The third in the series, My Night at Maud’s (Ma Nuit Chez Maud) (1969), brought him international success and recognition. It was nominated for 2 Oscars, Best Foreign Language Film and Best Screenplay.
That film was seminal to my thoughts about filmmaking; I’ve seen it at least a dozen times. His film My Girlfriend’s Boyfriend (1987) opened my eyes to a style of cutting that I used in my film Abel’s Island.
There was a time when I would wait excitedly anticipating his latest annual film. Unfortunately, his work slowed down somewhat in recent years. His last film, The Romance of Astree and Celadon (2007), was poorly distributed in the US, playing briefly in NY at the Anthology Film Archives.
I met him, only to shake his hand, at the New York Film Festival back in the early 80s. I’ll miss his presence in the world.
- From one of my favorite directors to Robert Zemeckis. News is that he has his cast. The Beatles will be played by the all-star team of Cary Elwes, Dean Lennox Kelly, Peter Serafinowicz and Adam Campbell according to a story in The Hollywood Reporter. Of course, as with all Hollywood gossip they’re still in negotiation.
Did you notice . . . This time Ringo gets to be the most handsome.
We mustn’t forget that Zemeckis wrote and directed the film I Want To Hold Your Hand as one of his earlier movies. He obviously has a thing for the Fab Four. Too bad he doesn’t have a thing for animation.

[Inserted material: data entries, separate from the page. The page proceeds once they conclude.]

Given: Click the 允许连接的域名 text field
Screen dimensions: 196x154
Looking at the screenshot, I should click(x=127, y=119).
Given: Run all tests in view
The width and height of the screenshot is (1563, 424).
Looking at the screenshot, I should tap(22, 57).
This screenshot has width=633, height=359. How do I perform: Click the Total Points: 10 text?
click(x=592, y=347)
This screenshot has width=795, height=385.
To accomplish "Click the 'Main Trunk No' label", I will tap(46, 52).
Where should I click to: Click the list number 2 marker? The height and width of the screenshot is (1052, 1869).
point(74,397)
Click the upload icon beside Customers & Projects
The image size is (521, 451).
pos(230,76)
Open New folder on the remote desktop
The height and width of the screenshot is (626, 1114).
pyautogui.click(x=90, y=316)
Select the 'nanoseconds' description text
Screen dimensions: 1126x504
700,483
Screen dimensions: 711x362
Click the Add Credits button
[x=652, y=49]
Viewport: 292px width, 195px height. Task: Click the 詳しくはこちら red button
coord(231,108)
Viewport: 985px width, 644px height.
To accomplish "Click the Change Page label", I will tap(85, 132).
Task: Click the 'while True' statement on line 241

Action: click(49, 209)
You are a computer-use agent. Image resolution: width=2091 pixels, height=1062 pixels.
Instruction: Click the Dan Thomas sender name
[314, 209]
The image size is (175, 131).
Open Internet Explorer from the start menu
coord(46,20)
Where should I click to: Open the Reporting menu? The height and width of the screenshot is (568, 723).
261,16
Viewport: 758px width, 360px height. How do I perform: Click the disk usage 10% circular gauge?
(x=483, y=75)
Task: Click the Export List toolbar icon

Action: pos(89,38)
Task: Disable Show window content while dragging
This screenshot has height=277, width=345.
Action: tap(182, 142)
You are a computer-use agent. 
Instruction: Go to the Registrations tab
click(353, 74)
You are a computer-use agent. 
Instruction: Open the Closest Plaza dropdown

This morning’s NYTimes has an article about The Fantastic Mr. Fox and the run that’s being made against Up for the Best Animated Feature Oscar. Read this article to find out what Jerry Beck has to say about it. This has gotten to be BIG Business. The $40 million film against the $175 million film.
The New York Times, on Monday, had an extiensive article on Blue Sky studios in Greenwich, Conn. The article addresses the fact that Blue Sky last year outgrossed the International box office of Pixar and Dreamworks with their very successful film, Ice Age 3: The Dawn of the Dinosaurs. The article may have been missed since it’s in the Media & Advertising section, not the Film section of the Times.
- This past weekend I watched Miyazaki’s Princess Mononoke for about the fifth time. What a gorgeous, intelligent, adult animated film. This, to me, is the very highest of the canon of his films possibly tied with My Neighbor Totoro as my favorites. I love the open spirituality of the film, the conflict between those who want to preserve the earth vs those who want to exploit it. Neither side is a villain; both sides have their points. This, despite the fact, that the director so blatantly supports those who look to preserve the planet and its environs. It’s a film that just gets better, for me, with each viewing.
I could only wish that one day something as responsible as this comes from the US without our obviously commercializing and diminishing such a story. Soon, I hope to pull some frame grabs from this movie to take a closer look at some of the animation and background work.